Malgré la lutte proclamée des autorités pour améliorer
l’environnement, on en vient à se demander s’il n’est pas trop tard : un épais
nuage de particules fines et noires a littéralement paralysé Pékin début
décembre 2011. L’aéroport a fermé pendant trois jours, avec des centaines de
vols annulés, des milliers de passagers bloqués… du jamais vu pour une
histoire de pollution. Mais avec des usines qui tournent à plein et 1 000
voitures de plus par jour dans les rues de la capitale, il faudrait une révolution
pour sérieusement améliorer les choses.
Une autre bronca publique, l’automne dernier, a amené les autorités
provinciales du Guangdong à annuler un projet d’expulsion de paysans de
leurs terres dans la petite ville de Wukan pour un improbable projet de
développement. Les exactions sur les terres sont récurrentes.

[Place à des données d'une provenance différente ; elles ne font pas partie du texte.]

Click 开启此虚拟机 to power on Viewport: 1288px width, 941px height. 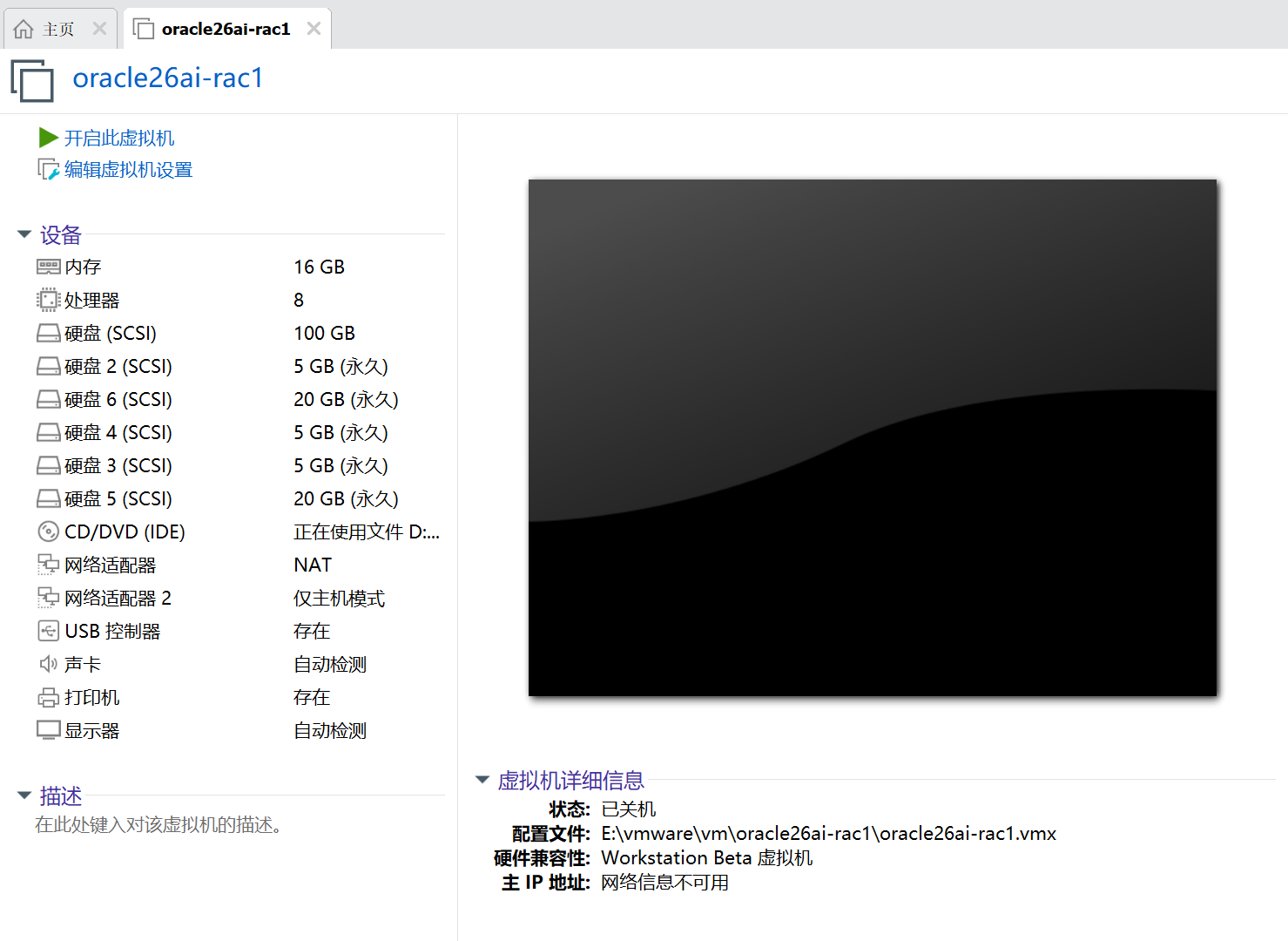[x=119, y=138]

Elles provoquent
plusieurs dizaines de milliers de révoltes chaque année. Les caciques locaux
du parti s’en sortaient généralement en toute impunité, au prix d’une
répression féroce. Mais Internet amène une nouvelle donne. Pour la première
fois, Wukan a montré que l’on ne pouvait plus faire n’importe quoi.
La société chinoise est désenchantée. La fracture sociale est béante.
Les riches sont toujours plus riches. La répartition des fruits de la croissance
est de plus en plus inégalitaire, comme le mesure très sérieusement le
« coefficient de Gini », qui est passé pour la Chine de 0,25 il y a vingt-cinq ans
à 0,51 aujourd’hui (France : 0,33 ; Etats-Unis : 0,41). La Chine est-elle encore
« communiste » ? La société s’interroge de plus en plus ouvertement sur ses
valeurs, qui ont sombré dans la marche forcée de l’urbanisation et de
l’égoïsme ? La mort d’une petite fille écrasée par un chauffard à Canton cet
automne est bien plus qu’un fait divers. Une vidéo d’une caméra de
surveillance montre un camion écraser un enfant, s’arrêter, puis poursuivre son
chemin pour l’écraser à nouveau avec les roues arrières du véhicule. Pendant
pas moins de sept minutes, près de vingt piétons passent devant la fillette qui
gît par terre sans s’en préoccuper. L’accident a créé une polémique d’ampleur
nationale parmi les commentateurs : pour nombreux d’entre eux, il souligne
l’inhumanité de la population chinoise dans sa course effrénée à la richesse et
au développement. Même les médias d’Etat s’interrogent sur l’état actuel de la
société, dont les valeurs semblent aujourd’hui complètement déformées.